> _Quoted passage_
☆ ☆ ☆ ☆ ☆

Posts Tagged ‘capitalism’


Wednesday, May 6th, 2009

From the point of view of oligarchs and crony capitalists, the crisis is not that a lot loans were made to no hablo English wetbacks. The crisis is that people are rejecting securitization of debt.

The Obama regime’s capitalism smashing measures are intended not to destroy capitalism, nor to install socialism, but to restore securitization of debt. This is socialism for the financiers, not for the proles:  Crony socialism, crony capitalism, a fascist economic order.

Regular old fashioned loans are going through just fine. There is no credit crisis, the financial system is not freezing up. Securitization is freezing up, and it @#$% well should freeze up.

When debts are securitized, many different debts of many different borrowers are piled together into a great big pool of debt, and then shares in the pool are sold to lots of creditors – which means that there is no one person responsible for verifying that any one particular loan is sound, that the assets securing the loan are worth what they are supposed to be worth, that the person responsible for making payments on the loan can read and write, that he speaks the language that the papers that he signed were written in, that he was sufficiently sober when he signed them to remember signing them, or even that the paperwork exists and is in good order.

For securitization to work, the particular organization that arranged the loan, and the particular people in the particular organization, would have to remain responsible for that loan.  The debtor would have to be making payments through the people that arranged the loan for the life of the loan.

☆ ☆ ☆ ☆ ☆

> _Collected data_
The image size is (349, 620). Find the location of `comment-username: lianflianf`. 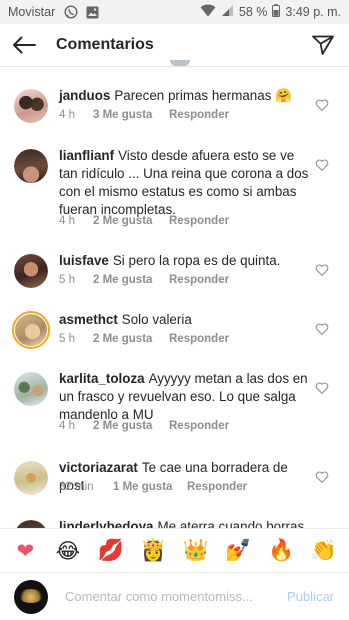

☆ ☆ ☆ ☆ ☆

> _Task set_
1. Reproduce the securitization post from "Posts Tagged ‘capitalism’" down to "rejecting securitization of debt.", substituting "plutocrats" for "oligarchs".
2. Resume the securitization post where it stops, beginning after its final sentence.

> _Answers given_
1.
Posts Tagged ‘capitalism’


Wednesday, May 6th, 2009

From the point of view of plutocrats and crony capitalists, the crisis is not that a lot loans were made to no hablo English wetbacks. The crisis is that people are rejecting securitization of debt.

2.
Securitization leads carelessness with large sums of other people’s money. Such carelessness leads to crime. Crime destroys the trust that is necessary for the economic system to work. Securitization must stop. If securitization continues, capitalism will end. By and large, those who favor continued securitization are wealthy criminals, who personally benefited from stolen money, as over the years carelessness slowly became indistinguishable from deliberate fraud.   The problem before Obama was not lack of regulation, but that the foxes were regulating the chickens, and now under Obama the foxes are still regulating the chickens.  Each Obama intervention has the effect of keeping the criminals in power over other people’s money, resisting the natural propensity of capitalism to purify itself through creative destruction.

Securitization was born in fraud:  The original motivation for securitization was the 1995 Community Reinvestment Act. If the government is pressuring you to make loans on the basis of race, rather than willingness and ability to pay one’s just debts, you want to get rid of the politically correct mortgages to some other sucker as fast as possible.

Securitization of debt is only legitimate when the people that arranged the loan remain linked to the loan.  Otherwise, securitization is a scam, as the origins of mortgage securitization demonstrate.

Galt strike or inadequate aggregate demand?

Friday, May 1st, 2009

The Randian concept of a Galt Strike is that if the elite slack off, the masses will be impoverished – that countries are rich or poor according to whether the elite is productive, while the masses and resources do not matter much, except in extreme cases such as oil rich sheikdoms.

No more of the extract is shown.